DOCUMENT EXTRACT>
--- Start ---
Facebook Starts Up Its Mobile Ad Network Again, Focuses On Improved Targeting

After a nine-month pause, Facebook is taking its mobile ad network out for another spin. “We’re running a second test to show Facebook ads off Facebook in mobile ads and on mobile sites. Our goal is to improve the relevancy of the ads people see. Since this is a test, we don’t have additional details to share,” a Facebook representative told TechCrunch.

Facebook first launched its mobile ad network in September 2012, but stopped three months later. The company told us at the time that the initial run was a test to see how the network would perform and whether or not people would find the ads relevant.

Josh Constine, our Facebook expert, explains that one reason for the pause may have been low margins. Facebook needed to channel its energy into clear money makers like its mobile app install ads and Facebook Exchange. Now that those two programs are up and running, the company can once again focus on fine-tuning its offsite ad network. One way to grow margins and increase the cut Facebook gets from providing the data needed to target ads may be to buy an existing medium-sized mobile ad network.

In the first itiration of Facebook’s mobile ad network, the company acted as an ad-exchange layer on top of traditional ad exchanges like Mobclix or Nexage that bid for placement on mobile advertising publishers such as Google’s AdMob or Apple’s iAd. The program allowed advertisers to pay to target you with ads that are based on your Facebook data and appear when you browse other apps or mobile sites. Facebook first experimented with off-site targeted advertising in June 2012 by running Sponsored Stories on Zynga.com in a revenue split partnership.
--- End ---
(Data listing)
--- Start ---
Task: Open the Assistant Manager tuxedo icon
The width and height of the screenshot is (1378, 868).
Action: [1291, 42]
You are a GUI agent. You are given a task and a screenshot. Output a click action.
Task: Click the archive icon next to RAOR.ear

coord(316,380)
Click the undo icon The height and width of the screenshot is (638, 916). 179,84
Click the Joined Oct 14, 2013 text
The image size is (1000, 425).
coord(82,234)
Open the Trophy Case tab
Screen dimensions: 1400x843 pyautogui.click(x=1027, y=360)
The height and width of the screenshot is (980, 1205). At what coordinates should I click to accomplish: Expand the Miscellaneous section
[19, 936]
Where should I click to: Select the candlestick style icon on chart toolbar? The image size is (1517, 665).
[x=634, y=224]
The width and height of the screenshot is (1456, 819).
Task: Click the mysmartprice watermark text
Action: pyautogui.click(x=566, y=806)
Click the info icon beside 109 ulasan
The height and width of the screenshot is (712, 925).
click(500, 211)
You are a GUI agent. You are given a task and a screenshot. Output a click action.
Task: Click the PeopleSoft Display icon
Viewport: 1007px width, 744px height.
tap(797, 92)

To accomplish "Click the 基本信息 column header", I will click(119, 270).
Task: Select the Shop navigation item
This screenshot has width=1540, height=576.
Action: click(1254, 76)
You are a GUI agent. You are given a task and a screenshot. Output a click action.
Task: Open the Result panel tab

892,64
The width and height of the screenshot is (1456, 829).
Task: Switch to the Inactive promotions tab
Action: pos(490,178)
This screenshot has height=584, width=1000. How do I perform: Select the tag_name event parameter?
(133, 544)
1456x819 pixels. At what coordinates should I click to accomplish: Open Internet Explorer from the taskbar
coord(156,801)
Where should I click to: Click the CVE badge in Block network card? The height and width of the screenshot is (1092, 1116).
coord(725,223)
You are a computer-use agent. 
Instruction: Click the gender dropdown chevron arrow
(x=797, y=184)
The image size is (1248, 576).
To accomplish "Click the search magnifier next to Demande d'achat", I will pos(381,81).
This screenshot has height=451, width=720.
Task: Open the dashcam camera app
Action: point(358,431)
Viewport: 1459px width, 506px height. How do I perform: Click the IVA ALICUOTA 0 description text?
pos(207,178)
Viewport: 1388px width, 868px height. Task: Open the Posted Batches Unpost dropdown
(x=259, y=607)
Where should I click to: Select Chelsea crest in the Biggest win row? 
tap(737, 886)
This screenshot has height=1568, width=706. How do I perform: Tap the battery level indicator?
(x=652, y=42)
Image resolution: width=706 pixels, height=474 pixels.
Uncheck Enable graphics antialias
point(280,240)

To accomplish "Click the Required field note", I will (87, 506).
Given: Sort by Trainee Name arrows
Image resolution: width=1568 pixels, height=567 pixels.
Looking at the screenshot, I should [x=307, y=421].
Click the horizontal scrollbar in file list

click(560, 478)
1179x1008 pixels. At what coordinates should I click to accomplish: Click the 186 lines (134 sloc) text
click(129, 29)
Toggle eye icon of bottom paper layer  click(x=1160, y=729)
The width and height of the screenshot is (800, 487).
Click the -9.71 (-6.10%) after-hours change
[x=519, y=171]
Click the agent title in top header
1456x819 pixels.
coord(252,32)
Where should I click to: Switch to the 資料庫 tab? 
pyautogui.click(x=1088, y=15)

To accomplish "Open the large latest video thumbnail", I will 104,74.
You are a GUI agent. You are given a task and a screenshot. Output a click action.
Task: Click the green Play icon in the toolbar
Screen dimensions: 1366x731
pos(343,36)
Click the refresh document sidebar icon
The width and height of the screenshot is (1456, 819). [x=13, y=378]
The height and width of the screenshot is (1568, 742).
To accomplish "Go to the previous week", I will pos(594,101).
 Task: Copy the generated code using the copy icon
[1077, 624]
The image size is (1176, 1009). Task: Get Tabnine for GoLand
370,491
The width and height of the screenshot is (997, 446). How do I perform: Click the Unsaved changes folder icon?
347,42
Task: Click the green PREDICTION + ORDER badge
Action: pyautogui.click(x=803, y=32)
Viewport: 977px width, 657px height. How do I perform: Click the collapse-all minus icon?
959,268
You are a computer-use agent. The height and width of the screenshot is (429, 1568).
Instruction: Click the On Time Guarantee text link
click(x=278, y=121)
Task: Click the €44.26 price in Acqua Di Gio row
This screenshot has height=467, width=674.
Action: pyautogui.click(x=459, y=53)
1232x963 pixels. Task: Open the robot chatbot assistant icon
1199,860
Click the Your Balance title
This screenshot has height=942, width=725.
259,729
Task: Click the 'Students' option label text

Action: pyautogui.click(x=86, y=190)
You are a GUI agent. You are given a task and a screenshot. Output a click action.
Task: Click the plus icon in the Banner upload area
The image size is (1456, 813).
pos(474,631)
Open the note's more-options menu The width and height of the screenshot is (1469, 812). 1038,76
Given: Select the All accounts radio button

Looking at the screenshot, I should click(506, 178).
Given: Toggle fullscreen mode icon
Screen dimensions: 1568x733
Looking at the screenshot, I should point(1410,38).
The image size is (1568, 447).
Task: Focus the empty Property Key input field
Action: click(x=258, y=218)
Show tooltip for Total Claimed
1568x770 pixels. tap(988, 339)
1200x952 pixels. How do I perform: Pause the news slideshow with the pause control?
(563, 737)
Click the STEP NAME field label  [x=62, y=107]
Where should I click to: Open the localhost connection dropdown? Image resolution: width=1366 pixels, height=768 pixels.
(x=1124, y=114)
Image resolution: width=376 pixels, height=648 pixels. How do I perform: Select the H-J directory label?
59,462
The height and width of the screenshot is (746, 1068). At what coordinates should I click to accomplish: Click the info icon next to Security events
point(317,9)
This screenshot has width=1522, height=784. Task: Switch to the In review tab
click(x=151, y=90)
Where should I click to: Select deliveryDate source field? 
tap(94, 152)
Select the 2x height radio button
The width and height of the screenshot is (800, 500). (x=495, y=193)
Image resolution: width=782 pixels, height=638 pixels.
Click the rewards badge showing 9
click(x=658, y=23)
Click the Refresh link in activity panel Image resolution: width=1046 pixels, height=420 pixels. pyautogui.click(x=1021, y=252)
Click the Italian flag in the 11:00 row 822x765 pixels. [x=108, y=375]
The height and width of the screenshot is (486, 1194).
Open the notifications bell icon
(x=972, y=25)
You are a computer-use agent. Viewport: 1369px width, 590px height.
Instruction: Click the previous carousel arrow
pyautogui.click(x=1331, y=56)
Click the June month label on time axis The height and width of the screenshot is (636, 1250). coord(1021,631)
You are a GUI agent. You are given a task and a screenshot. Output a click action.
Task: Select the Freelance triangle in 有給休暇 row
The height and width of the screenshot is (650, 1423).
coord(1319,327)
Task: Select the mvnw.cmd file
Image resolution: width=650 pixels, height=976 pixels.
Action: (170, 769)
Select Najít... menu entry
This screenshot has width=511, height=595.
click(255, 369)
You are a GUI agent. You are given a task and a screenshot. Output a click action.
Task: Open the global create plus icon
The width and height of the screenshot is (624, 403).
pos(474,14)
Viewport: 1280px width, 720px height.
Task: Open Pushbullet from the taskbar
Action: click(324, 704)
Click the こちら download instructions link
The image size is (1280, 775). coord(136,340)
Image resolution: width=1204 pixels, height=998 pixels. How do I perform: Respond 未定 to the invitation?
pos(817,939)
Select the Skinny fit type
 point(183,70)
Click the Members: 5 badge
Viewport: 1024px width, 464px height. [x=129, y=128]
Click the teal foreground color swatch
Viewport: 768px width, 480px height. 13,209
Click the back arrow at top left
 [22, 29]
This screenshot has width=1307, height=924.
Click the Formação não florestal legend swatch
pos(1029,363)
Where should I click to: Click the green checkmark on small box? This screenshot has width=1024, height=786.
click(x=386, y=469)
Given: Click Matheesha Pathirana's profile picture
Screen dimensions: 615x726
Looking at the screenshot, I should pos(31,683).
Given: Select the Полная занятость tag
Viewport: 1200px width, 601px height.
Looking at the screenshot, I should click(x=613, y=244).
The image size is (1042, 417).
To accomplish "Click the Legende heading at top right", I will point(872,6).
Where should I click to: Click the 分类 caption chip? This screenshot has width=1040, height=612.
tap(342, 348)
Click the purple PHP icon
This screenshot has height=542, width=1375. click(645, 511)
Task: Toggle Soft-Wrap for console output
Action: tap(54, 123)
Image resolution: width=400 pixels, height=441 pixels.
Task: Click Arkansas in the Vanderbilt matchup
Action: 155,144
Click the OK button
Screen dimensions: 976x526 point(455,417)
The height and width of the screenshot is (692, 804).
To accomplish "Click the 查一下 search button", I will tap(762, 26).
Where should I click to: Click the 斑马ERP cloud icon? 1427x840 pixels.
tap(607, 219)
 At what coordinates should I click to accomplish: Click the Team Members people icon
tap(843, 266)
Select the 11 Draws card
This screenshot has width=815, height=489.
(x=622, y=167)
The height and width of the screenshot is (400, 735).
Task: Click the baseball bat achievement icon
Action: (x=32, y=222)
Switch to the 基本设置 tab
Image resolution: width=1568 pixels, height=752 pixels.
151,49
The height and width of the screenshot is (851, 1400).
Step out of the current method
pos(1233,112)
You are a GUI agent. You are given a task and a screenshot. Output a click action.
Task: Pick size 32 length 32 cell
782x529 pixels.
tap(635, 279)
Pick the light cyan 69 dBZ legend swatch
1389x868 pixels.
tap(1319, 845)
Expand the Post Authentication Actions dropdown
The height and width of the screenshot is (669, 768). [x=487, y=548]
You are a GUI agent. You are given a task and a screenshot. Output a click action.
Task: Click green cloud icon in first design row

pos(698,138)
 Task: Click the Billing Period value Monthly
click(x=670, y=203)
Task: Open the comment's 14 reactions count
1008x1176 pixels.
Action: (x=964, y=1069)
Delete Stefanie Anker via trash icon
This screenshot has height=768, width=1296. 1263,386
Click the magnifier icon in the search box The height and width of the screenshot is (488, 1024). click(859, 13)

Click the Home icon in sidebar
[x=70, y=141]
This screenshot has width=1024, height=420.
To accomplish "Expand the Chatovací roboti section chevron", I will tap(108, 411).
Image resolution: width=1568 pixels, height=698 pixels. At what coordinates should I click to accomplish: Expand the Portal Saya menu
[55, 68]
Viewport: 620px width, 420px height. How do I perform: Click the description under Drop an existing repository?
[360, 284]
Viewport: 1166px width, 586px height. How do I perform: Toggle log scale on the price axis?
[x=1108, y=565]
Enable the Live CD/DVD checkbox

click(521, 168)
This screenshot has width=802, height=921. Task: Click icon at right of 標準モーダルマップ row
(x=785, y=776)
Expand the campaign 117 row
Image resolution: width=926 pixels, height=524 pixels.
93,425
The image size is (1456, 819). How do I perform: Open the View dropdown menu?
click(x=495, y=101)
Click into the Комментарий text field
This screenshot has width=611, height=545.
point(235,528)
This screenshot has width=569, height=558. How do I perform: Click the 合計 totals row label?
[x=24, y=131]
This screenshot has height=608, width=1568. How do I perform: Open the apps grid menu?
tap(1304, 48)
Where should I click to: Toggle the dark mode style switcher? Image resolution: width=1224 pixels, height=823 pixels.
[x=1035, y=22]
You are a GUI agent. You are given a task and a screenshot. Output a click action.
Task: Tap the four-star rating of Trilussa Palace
--- End ---
BRIEF 1> According to the article about Facebook's mobile ad network, in what month and year did Facebook first launch that network?
BRIEF 2> Reproduce the part of the article about Facebook's mobile ad network that begins at the words "Facebook Starts Up" and ends after "the ads relevant.".
Work only from the article about Facebook's mobile ad network.

EXERCISE OUTPUT 1> September 2012

EXERCISE OUTPUT 2>
Facebook Starts Up Its Mobile Ad Network Again, Focuses On Improved Targeting

After a nine-month pause, Facebook is taking its mobile ad network out for another spin. “We’re running a second test to show Facebook ads off Facebook in mobile ads and on mobile sites. Our goal is to improve the relevancy of the ads people see. Since this is a test, we don’t have additional details to share,” a Facebook representative told TechCrunch.

Facebook first launched its mobile ad network in September 2012, but stopped three months later. The company told us at the time that the initial run was a test to see how the network would perform and whether or not people would find the ads relevant.